Mosques remain open despite virus threats; congregational prayers limited.

ISLAMABAD: Worshippers crowded into mosques in the country on Friday, defying warnings about the fast-spreading coronavirus and fuelling fears of a public health crisis in the impoverished country.

In contrast to many other Muslim countries, Pakistani clerics and government officials have refused to close mosques attended by millions each week, where hugs and handshakes are common.

The country's leading religious scholars have only advised that the old and sick avoid prayers and instructed clerics to keep sermons brief.

"We don't believe in coronavirus, we believe in Allah. Whatever happens, it happens from Allah," said Altaf Khan, as worshippers wearing masks arrived for Friday prayers in the capital Islamabad.

Tiktok videos garnering hundreds of thousands of likes on social media in Pakistan have called for Muslims to attend mosques despite public health warnings.

"Most of the people are terrified," said Islamabad resident Syed Ashfaq Ahmed after visiting a mosque this week.

"They went to the mosque to seek help from Allah."

Pakistan has so far declared more than 1,300 confirmed cases of COVID-19 and nine deaths but there are fears that limited testing is understating the true scale of the outbreak which has infected more than 530,000 people globally.

The majority of its early cases have been directly linked to pilgrims returning from Iran, where for weeks authorities refused to close its shrines as the virus spread, exposing possibly tens of thousands of people.

In many parts of the Muslim world, countries are taking action.

Saudi Arabia has halted pilgrimages and closed mosques, while scholars in Egypt have issued a fatwa permitting the banning of public prayers to help contain the virus outbreak.

Turkey has shut mosques to mass gatherings while Muslim organisations in Indonesia called for Friday prayers to be carried out at home -- though many ignored the advice.

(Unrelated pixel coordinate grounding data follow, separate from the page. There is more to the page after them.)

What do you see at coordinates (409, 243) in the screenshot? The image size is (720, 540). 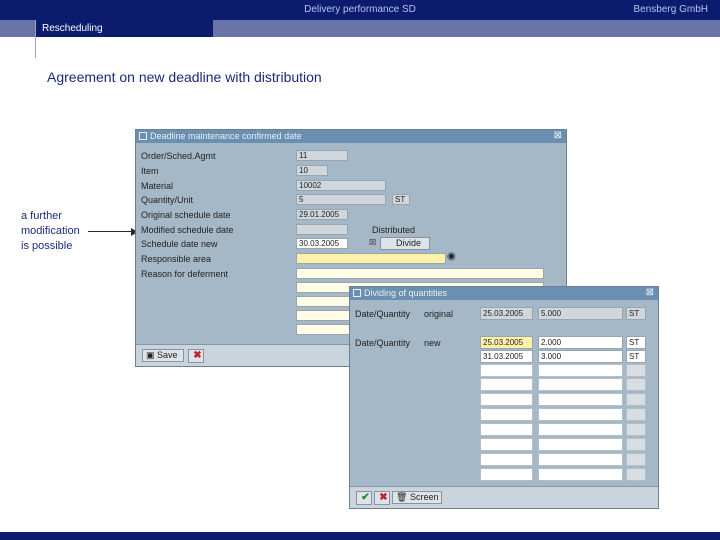 I see `divide-button-label: Divide` at bounding box center [409, 243].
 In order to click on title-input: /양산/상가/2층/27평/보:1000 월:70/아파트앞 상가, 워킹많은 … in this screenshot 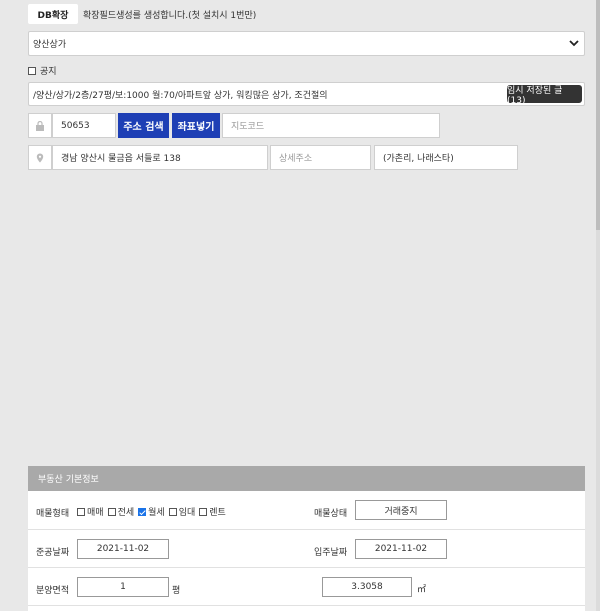, I will do `click(306, 94)`.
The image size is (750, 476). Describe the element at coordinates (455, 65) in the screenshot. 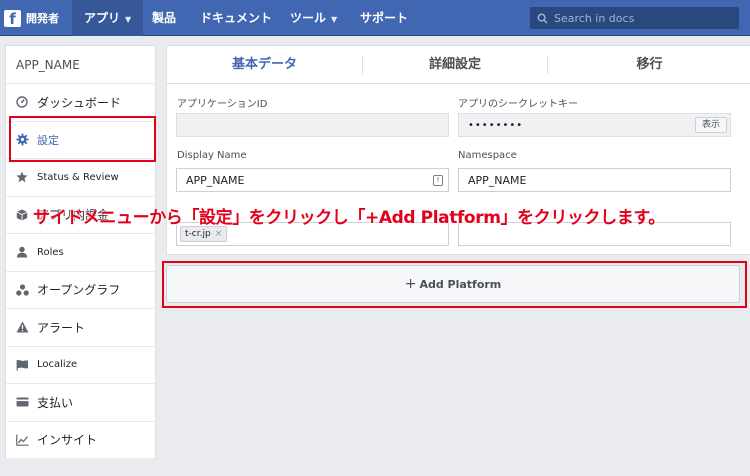

I see `tab-advanced: 詳細設定` at that location.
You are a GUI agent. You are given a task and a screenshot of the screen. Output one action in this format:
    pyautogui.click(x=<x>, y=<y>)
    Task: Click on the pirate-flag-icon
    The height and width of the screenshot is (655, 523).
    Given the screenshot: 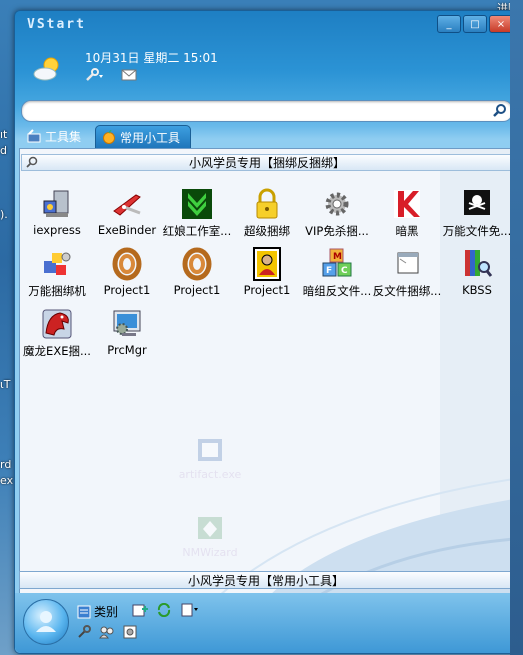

Muslims turned out as normal in Afghanistan's capital Kabul, however, where mosques were packed and prayer leaders called on their congregations to be brave.

"Allah will protect Muslims from disasters from the coronavirus," a prayer leader told a crowded mosque in the city.

There has also been a mixed response in some predominantly Christian countries.

Brazil's President Jair Bolsonaro -- who was elected in 2018 with the backing of the country's burgeoning evangelical Christian community -- declared churches exempt from virus containment measures.